── Data section

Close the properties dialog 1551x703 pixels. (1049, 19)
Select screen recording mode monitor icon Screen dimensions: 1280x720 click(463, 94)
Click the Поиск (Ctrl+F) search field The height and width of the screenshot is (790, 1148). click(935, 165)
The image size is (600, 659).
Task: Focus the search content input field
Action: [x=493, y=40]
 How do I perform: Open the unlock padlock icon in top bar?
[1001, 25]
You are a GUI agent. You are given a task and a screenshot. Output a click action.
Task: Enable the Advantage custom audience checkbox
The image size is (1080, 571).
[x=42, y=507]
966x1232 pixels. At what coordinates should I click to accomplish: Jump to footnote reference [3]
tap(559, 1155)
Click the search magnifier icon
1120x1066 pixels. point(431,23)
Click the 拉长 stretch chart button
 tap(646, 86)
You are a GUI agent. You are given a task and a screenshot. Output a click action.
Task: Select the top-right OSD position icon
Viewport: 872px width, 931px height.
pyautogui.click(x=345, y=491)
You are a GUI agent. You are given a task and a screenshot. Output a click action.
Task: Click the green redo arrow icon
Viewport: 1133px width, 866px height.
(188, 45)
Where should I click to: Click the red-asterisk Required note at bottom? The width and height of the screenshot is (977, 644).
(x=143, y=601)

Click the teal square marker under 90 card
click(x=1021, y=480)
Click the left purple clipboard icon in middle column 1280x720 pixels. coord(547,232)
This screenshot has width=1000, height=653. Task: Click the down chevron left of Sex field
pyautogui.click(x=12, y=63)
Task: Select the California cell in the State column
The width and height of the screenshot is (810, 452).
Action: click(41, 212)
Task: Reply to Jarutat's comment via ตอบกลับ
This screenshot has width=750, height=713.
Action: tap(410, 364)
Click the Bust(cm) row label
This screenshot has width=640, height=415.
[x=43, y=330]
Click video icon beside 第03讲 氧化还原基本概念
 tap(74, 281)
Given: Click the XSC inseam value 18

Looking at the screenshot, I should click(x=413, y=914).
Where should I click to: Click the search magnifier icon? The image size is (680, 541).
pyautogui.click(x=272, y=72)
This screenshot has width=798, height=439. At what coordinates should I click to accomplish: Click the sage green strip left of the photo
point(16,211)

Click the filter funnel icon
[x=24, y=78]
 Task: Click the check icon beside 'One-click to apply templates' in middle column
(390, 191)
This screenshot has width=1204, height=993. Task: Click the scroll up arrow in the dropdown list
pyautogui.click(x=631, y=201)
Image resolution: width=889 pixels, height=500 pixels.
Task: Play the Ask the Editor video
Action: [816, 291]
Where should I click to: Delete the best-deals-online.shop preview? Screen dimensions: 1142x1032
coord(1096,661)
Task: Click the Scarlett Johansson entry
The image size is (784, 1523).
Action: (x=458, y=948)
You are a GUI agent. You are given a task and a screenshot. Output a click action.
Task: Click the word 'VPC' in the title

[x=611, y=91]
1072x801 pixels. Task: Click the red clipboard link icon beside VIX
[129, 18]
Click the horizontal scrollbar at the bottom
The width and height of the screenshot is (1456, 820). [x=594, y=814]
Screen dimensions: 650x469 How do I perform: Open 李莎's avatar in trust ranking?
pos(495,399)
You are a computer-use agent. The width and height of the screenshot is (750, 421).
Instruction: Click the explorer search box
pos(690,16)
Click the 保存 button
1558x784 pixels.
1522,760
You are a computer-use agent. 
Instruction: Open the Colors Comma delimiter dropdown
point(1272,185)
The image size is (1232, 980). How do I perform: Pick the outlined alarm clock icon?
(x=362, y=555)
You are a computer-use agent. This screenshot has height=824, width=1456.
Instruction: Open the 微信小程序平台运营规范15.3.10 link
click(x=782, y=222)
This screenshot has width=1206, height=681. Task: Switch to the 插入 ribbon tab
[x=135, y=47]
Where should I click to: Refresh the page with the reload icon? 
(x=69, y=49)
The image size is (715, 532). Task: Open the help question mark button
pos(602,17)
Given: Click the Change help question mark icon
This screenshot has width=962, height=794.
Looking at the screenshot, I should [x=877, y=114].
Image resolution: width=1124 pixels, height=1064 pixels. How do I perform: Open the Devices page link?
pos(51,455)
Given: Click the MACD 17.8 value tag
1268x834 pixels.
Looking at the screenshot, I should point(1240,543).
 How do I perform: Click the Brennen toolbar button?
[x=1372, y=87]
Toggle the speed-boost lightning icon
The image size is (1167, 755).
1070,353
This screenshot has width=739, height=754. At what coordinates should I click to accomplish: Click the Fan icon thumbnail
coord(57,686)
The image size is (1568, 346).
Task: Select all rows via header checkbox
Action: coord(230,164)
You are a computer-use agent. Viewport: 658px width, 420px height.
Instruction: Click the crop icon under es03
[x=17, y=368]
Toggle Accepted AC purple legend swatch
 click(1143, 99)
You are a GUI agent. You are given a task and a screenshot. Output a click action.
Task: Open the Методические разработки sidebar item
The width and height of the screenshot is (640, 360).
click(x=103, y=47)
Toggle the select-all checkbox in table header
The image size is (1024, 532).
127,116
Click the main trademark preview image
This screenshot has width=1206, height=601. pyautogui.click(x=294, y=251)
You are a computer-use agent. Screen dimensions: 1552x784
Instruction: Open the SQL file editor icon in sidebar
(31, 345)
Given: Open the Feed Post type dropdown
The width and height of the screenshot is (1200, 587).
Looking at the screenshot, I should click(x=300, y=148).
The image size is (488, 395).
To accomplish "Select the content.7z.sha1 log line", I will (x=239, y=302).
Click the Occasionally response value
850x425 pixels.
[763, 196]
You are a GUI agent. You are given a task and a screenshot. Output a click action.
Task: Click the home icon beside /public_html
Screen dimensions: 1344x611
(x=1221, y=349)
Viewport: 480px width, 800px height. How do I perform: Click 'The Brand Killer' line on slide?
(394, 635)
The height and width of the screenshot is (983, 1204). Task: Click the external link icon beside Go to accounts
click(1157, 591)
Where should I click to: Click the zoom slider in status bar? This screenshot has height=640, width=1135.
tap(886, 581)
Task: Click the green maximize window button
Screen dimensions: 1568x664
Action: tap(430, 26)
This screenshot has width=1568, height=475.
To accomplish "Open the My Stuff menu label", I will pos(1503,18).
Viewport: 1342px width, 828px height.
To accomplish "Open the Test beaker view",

────

# Task statement:
Please reproduce the records verbatim, starting with the line that contains "How do I perform: Open the unlock" and continuing through the line that contains "[x=42, y=507]".

# Exercise output:
 How do I perform: Open the unlock padlock icon in top bar?
[1001, 25]
You are a GUI agent. You are given a task and a screenshot. Output a click action.
Task: Enable the Advantage custom audience checkbox
The image size is (1080, 571).
[x=42, y=507]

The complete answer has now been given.